Low turnout as Egyptians continue election run-off

Egyptians cast ballots on second day of parliamentary poll run-off, expected to firmly back President Sisi.

    Egyptians trickled to the polls in just over half of the country's 27 provinces in parliamentary run-off elections [Amr Nabil/AP Photo]
    Egyptians trickled to the polls in just over half of the country's 27 provinces in parliamentary run-off elections [Amr Nabil/AP Photo]

    Egyptians cast their ballots on the second day of Egypt's parliamentary election run-off on Wednesday after no clear winner emerged in the first round of polls.

    The parliamentary run-off, which started on Tuesday, was expected to elect politicians firmly backing President Abdel Fattah el-Sisi in the absence of any opposition.

    Turnout for the first round, held in 14 of Egypt's 27 provinces last week, was just 26.6 percent, and there was no sign of any increased enthusiasm among voters in the latest round.

    One polling station in Cairo's Dokki district saw only 20 people vote in the hour after it opened at 9am (07:00 GMT), an official said.

    Voting stations closed 10 hours later, and reopened at 9am on Wednesday for a second and final day.

    Low turnout

    Among voters who had turned out in Dokki were elderly people, government employees, retired bureaucrats and ex-servicemen, AFP news agency reported on Tuesday.

    Prime Minister Sharif Ismail urged "Egyptians to strongly participate in this important election to choose their representatives", a statement said.

    "It's in their hands to determine the turnout."

    The last general election was held in 2011, months after the ouster of longtime leader Hosni Mubarak, and the first round saw a turnout of 62 percent.

    The resulting Islamist-dominated parliament was dissolved in June 2012, days before Mohamed Morsi became the country's first freely elected civilian leader.

    Morsi was deposed a year later by then army chief Sisi after mass street protests against his sole year in power.

    Sisi was elected to succeed him in 2014, after brutally crushing all forms of opposition - Islamist supporters of the Muslim Brotherhood as well as several secularists and leftists.

    The Brotherhood, for decades the country's main opposition group, has been blacklisted as a terrorist group and so is banned from competing.

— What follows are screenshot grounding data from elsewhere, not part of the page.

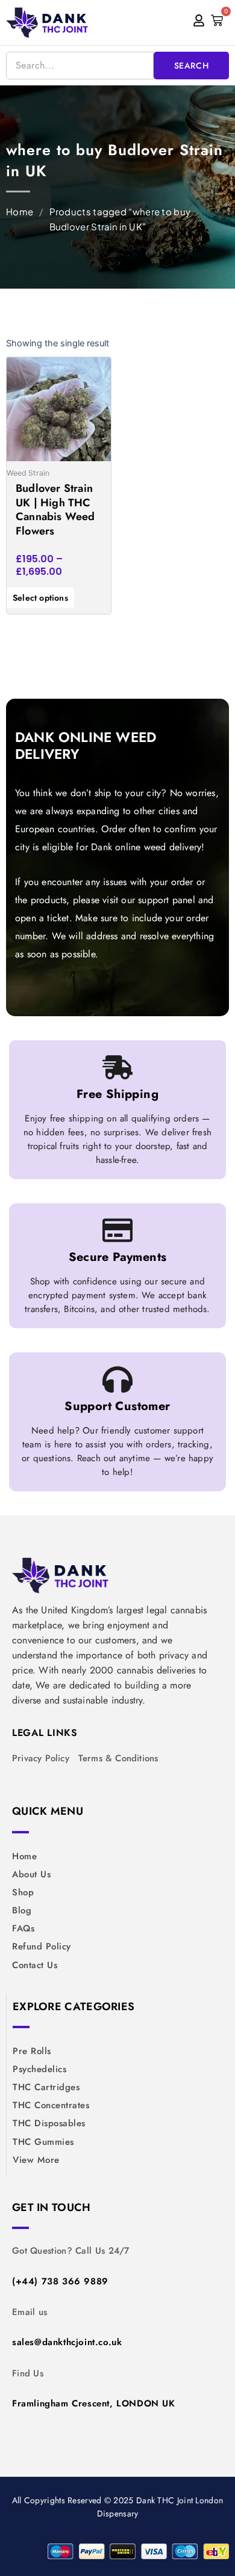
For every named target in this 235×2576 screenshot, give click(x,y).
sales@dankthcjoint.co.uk (67, 2342)
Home (19, 211)
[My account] (199, 21)
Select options (40, 598)
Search (191, 66)
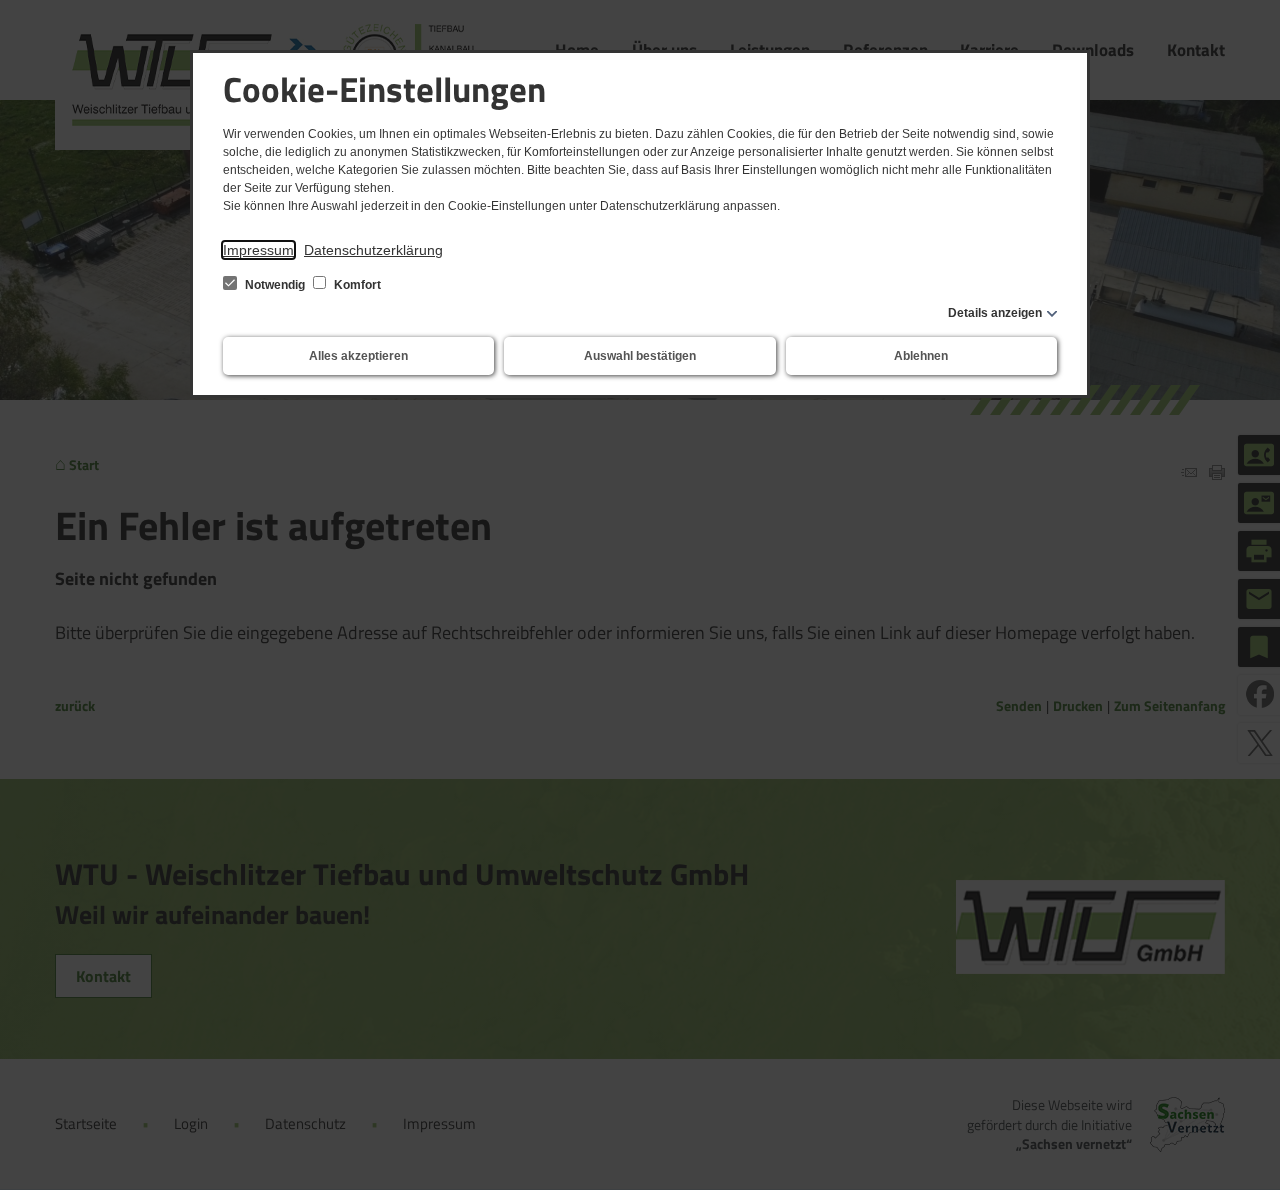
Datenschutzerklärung (373, 250)
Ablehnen (921, 356)
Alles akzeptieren (358, 356)
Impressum (258, 250)
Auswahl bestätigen (640, 356)
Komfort (356, 285)
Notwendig (275, 285)
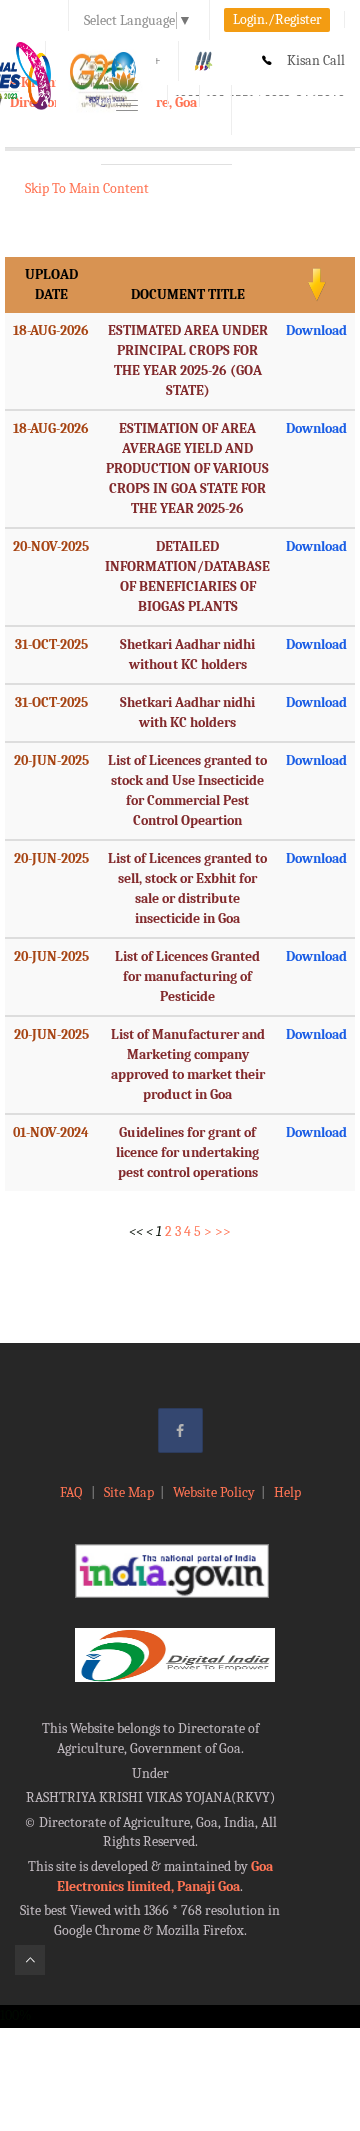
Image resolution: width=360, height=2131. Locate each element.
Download (316, 330)
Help (287, 1492)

    Meanwhile, several secular parties are either boycotting the vote or are badly represented.

    A government crackdown has left hundreds of Morsi supporters dead in street clashes with security forces, while tens of thousands more have been jailed.

    Hundreds, including Morsi, have been sentenced to death after speedy mass trials.

    Protests by secular and liberal youth movements, who led the uprising against Mubarak, have also been severely repressed and several leaders have been jailed.

    Sisi's supporters expect the new 596-member parliament to rubber-stamp his decisions, and experts say it will largely work on its own agenda rather than building a country now plagued by corruption and an ailing economy.

    "People are disappointed after so much political turmoil. The political system must take steps to encourage voting," engineer Abdel Rahman Suweid, 60, said after turning out in Dokki.

    Only four candidates were elected in the first round, with none of the other individual candidates getting more than 50 percent of votes.

    The second round across 13 remaining provinces will be held on November 22-23 and a run-off, if necessary, on December 1-2.